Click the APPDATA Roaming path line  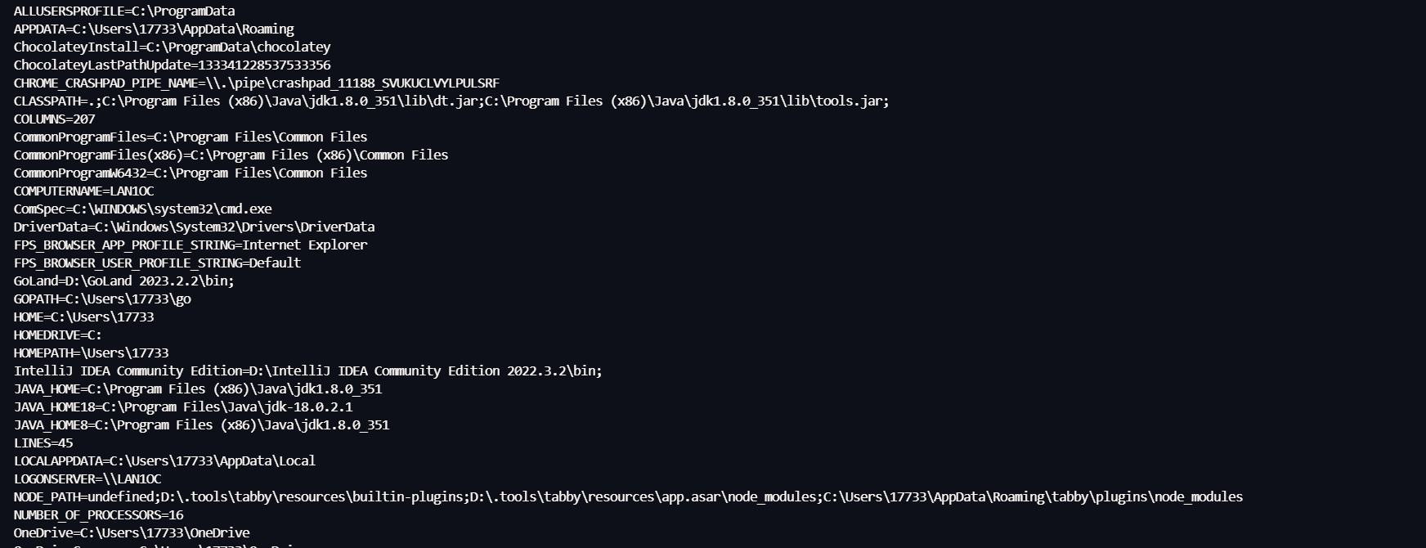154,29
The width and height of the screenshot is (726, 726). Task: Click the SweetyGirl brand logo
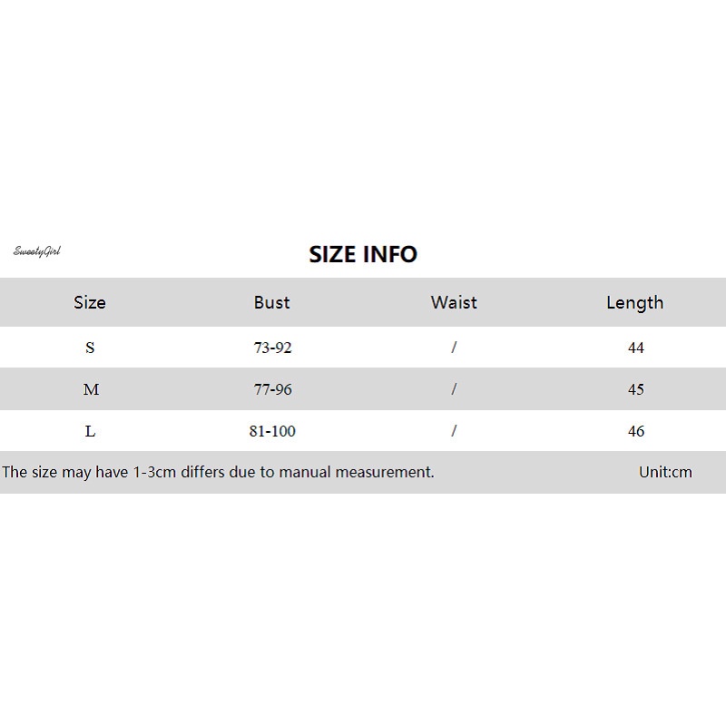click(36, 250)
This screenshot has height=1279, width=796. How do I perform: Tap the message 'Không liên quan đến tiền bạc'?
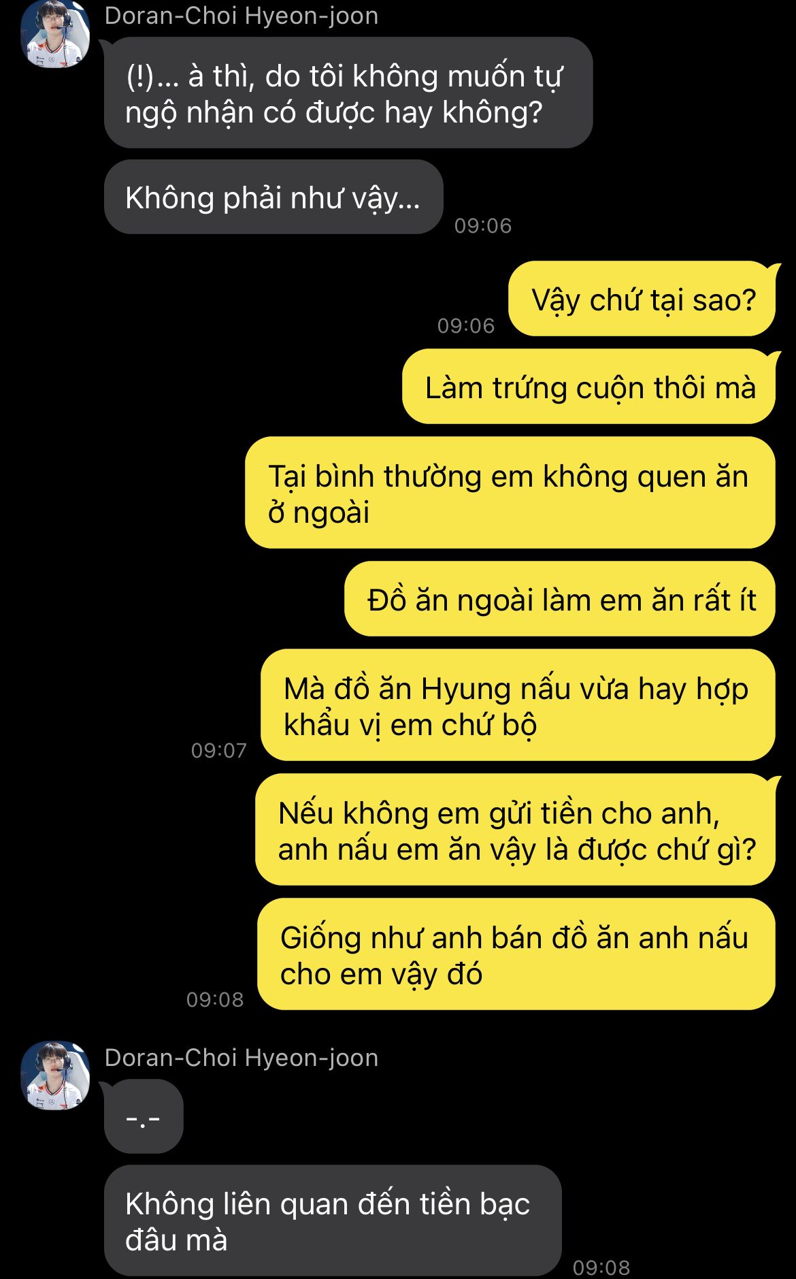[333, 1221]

PROBLEM DETAILS:
If the records contain pictures, skip them, and transcribe exactly every line from the one with "The width and" through the last line.

RESPONSE TO THIS TASK:
The width and height of the screenshot is (726, 726). Task: Click the SweetyGirl brand logo
click(36, 250)
This screenshot has height=1279, width=796. How do I perform: Tap the message 'Không liên quan đến tiền bạc'?
[333, 1221]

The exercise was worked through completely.